By Kelly Miller
This article is the first of a two part series in which we talked to nannies and parents that have been placed together for over 4 years. We asked, “What advice do you have for other families or nannies to have a successful long-term relationship?” Here is what experienced nannies had to say.
Communication and flexibility were repeatedly mentioned as the number one key from nannies. Nannies mentioned being able to talk to their employers openly and honestly about anything.
Nanny Mary Ann is a perfect example; after being with her family for 1 1/2 years, she was considering leaving her job. But she talked to her employers, and they helped her realize she felt isolated. They set up a playgroup through an Early Childhood Family Education (ECFE) class, and Mary Ann made sure to get out and meet other nannies. Also, both parents and nanny keep a daily journal. It started out being just about formula and bottles, but now has evolved into daily activities and funny quotes from the child. Mary Ann and her employers know what is happening when they aren’t there, and the child will have a journal to look back on when she is older.
Carol, who has been in her job with school age children for over five years, said, “Be as flexible as you can be; be willing to do things outside your job requirements.” She does things for her family like she would do if at home.
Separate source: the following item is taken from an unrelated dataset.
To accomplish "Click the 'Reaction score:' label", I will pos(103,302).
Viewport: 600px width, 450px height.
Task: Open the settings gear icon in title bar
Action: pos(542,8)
When I called, she was touching up paint chips on the kitchen cabinets. She realizes not all nannies would know how to do this, but she would do anything to help her family out during busy times of year.
Mary, who cares for three children, said that she has a good “mesh” with her family. She and the parents have the same goal for the children, and they discuss homework and what activities they should be in. She also said that it is important for a nanny to have freedom. “I can just put the kids in the car and go wherever we want to; the parents trust that we will be doing safe age-appropriate activities.”
Patty, who has been with her family for six years, stated that she and her family have been very respectful of each other's schedules. In the beginning, they accommodated her school schedule, and now the kids are in school so her duties have changed. “Communicate about what will happen in the future; never assume what your duties will be.” They talk each fall about the coming year.
Ann, who is in her second four-year nanny position, commented that it is very important that both parties keep in touch about what is going on with the kids. Nannies should be appreciative that they have a job, and families should also show their appreciation to their nannies.
Connie, who is in her third nanny position, says, “Don’t build up little things that bother you; either let them go or voice problems right away.” She also said that both sides need to give a little to make it work so the nanny can feel like part of the family.
Nanny Louise said that she consciously tries to “strike a balance between a businesslike situation and being part of the family.” She feels that if you are totally treated like a part of the family, it would be easy for nanny and family to take advantage of one another.
Most importantly, one nanny said, “Enjoy what you do!”